AVAILABLE RECORDS Start Marker

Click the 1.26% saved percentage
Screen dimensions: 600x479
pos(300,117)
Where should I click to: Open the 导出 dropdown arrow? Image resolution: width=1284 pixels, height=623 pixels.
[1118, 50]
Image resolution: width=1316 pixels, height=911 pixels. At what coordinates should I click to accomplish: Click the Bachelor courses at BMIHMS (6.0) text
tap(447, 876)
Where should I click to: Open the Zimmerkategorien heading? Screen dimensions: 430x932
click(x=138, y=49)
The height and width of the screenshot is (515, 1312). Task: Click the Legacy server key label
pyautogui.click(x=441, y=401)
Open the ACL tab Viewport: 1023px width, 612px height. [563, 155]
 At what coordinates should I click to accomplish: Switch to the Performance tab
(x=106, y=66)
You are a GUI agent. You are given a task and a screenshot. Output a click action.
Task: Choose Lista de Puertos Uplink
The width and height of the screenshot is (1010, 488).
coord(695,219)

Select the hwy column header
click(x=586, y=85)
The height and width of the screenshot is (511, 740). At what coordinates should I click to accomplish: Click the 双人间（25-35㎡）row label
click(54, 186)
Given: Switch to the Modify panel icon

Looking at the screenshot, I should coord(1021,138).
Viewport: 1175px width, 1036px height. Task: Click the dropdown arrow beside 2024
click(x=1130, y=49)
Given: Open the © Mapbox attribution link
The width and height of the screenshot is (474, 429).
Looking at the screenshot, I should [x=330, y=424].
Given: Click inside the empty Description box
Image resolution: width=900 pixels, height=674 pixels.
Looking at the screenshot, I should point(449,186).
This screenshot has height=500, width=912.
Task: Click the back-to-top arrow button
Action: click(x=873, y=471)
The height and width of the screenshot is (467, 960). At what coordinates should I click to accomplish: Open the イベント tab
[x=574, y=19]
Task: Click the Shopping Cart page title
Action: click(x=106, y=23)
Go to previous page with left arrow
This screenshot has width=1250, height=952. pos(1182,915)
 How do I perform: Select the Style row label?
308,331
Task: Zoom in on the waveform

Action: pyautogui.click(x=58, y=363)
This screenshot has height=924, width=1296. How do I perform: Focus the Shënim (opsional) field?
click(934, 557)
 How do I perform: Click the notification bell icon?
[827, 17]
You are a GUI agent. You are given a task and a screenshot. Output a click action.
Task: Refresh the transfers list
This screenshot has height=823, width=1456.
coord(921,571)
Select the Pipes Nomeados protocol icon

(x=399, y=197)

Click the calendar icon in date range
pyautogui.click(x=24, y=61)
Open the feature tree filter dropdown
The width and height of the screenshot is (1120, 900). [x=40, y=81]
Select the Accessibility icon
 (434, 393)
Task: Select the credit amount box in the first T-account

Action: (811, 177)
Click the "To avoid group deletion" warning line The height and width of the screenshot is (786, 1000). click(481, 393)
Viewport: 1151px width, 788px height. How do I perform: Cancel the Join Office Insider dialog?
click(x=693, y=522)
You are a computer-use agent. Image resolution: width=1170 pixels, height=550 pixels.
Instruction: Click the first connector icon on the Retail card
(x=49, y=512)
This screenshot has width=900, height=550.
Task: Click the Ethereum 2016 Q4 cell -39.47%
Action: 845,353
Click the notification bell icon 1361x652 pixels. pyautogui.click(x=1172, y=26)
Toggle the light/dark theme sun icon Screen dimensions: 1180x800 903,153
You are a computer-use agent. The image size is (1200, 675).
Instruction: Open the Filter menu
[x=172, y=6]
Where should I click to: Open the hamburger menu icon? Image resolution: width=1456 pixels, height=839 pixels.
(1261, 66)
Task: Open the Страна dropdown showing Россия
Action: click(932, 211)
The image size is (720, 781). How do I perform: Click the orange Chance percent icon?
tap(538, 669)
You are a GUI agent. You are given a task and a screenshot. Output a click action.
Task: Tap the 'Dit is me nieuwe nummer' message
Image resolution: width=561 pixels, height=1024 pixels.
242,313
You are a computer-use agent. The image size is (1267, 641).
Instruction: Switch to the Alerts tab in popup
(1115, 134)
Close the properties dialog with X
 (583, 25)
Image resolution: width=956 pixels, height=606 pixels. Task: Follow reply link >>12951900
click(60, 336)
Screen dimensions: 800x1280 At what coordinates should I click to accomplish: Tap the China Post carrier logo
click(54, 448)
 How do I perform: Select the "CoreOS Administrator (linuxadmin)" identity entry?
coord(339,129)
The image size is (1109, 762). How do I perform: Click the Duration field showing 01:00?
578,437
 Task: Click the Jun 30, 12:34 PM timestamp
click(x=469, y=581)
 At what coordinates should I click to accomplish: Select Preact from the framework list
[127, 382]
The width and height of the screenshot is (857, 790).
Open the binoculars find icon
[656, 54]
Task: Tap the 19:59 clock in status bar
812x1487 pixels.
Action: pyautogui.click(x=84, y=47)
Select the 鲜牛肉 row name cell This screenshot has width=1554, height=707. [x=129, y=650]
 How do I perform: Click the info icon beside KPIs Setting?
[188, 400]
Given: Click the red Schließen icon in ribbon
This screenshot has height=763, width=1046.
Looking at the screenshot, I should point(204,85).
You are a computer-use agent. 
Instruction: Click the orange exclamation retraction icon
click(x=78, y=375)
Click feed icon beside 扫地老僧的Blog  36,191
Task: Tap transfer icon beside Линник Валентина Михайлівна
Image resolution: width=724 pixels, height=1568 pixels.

AVAILABLE RECORDS End Marker

▶ YOUR INSTRUCTIONS:
If a line in the entries contains the word "agent", copy that line out.

▶ WORKED SOLUTION:
You are a GUI agent. You are given a task and a screenshot. Output a click action.
You are a GUI agent. You are given a task and a screenshot. Output a click action.
You are a computer-use agent. Image resolution: width=1170 pixels, height=550 pixels.
You are a computer-use agent. The image size is (1200, 675).
You are a GUI agent. You are given a task and a screenshot. Output a click action.
You are a computer-use agent. The image size is (1267, 641).
You are a computer-use agent. 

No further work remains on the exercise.